**** Material for this task

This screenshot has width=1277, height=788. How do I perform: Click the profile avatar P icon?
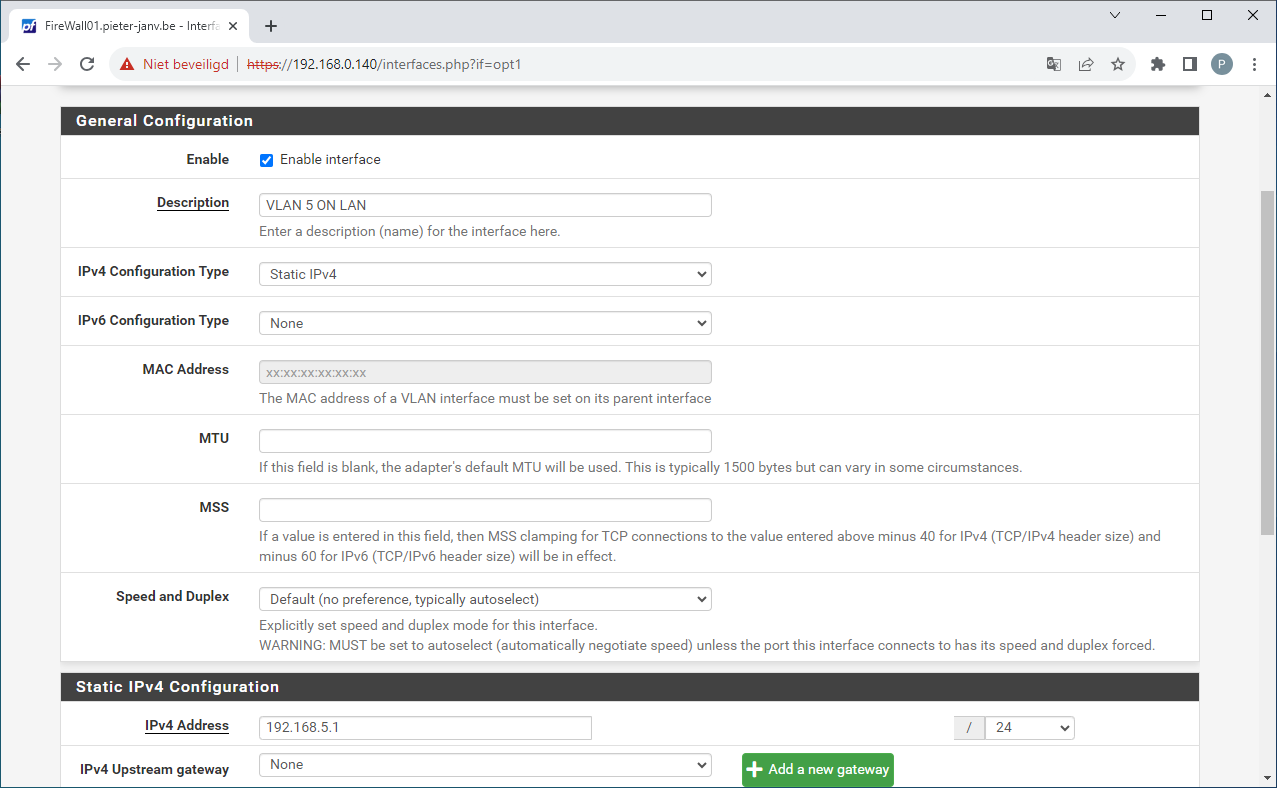pos(1221,63)
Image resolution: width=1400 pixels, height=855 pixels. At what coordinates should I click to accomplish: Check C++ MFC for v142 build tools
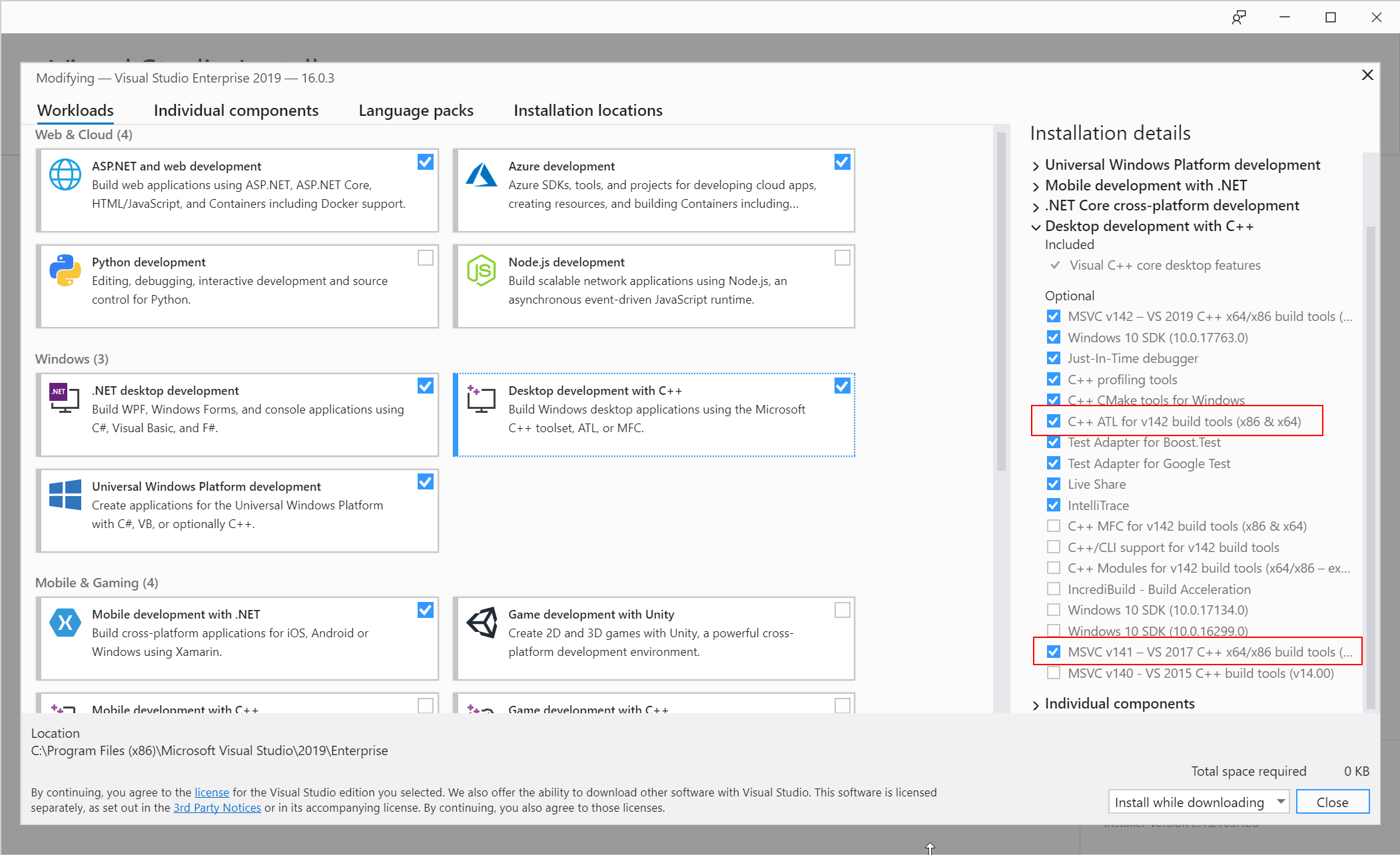point(1053,526)
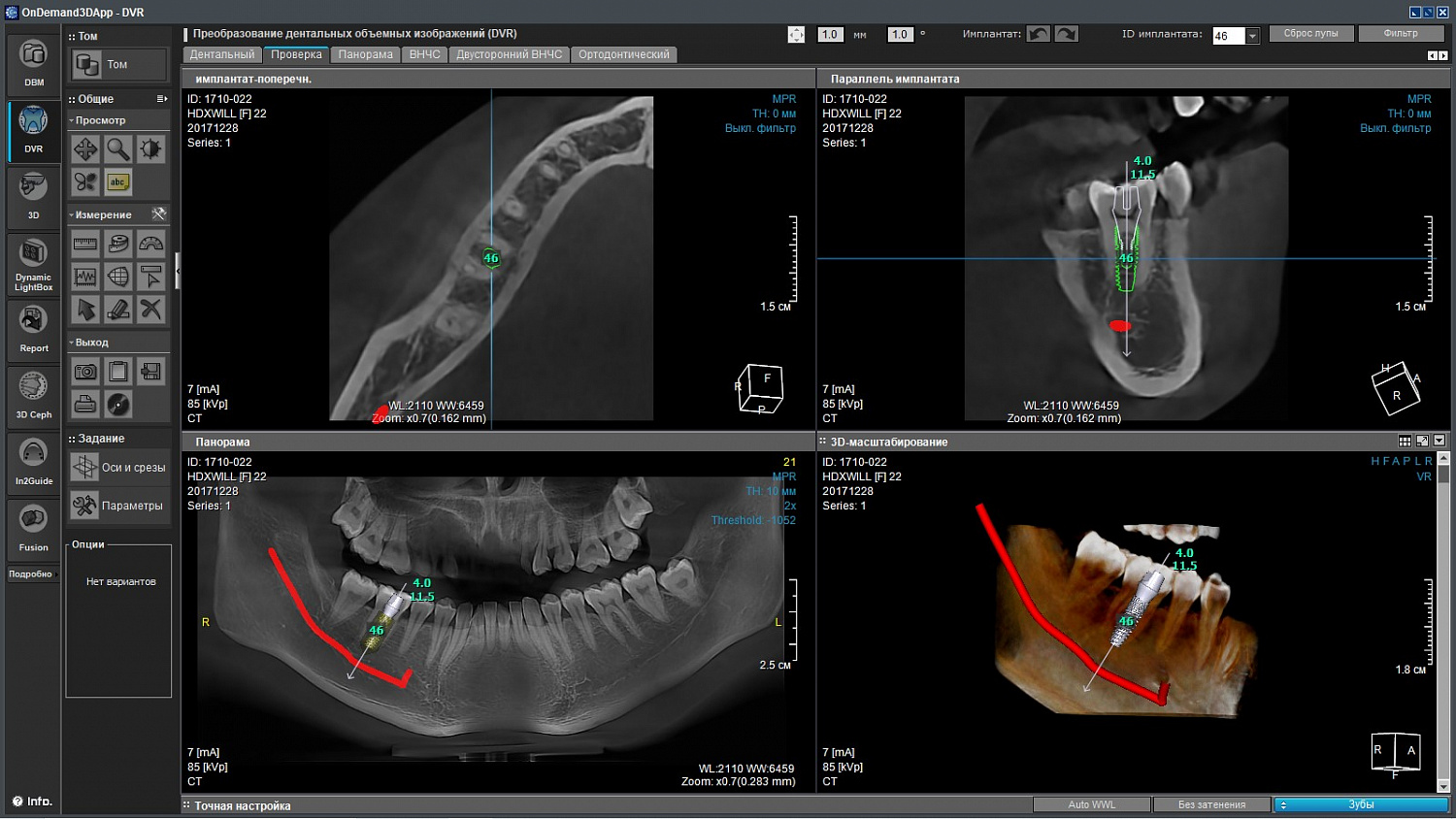Open the Ортодонтический tab

624,54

********

- Task to carry out:
Rewrite the listing above, replacing "profile avatar" with "user avatar" and changing nothing else. Leave out the pictures.

- Output of the exercise:
This screenshot has width=1277, height=788. How do I perform: Click the user avatar P icon?
pos(1221,63)
Image resolution: width=1400 pixels, height=855 pixels. At what coordinates should I click to accomplish: Check C++ MFC for v142 build tools
point(1053,526)
Open the Ортодонтический tab

624,54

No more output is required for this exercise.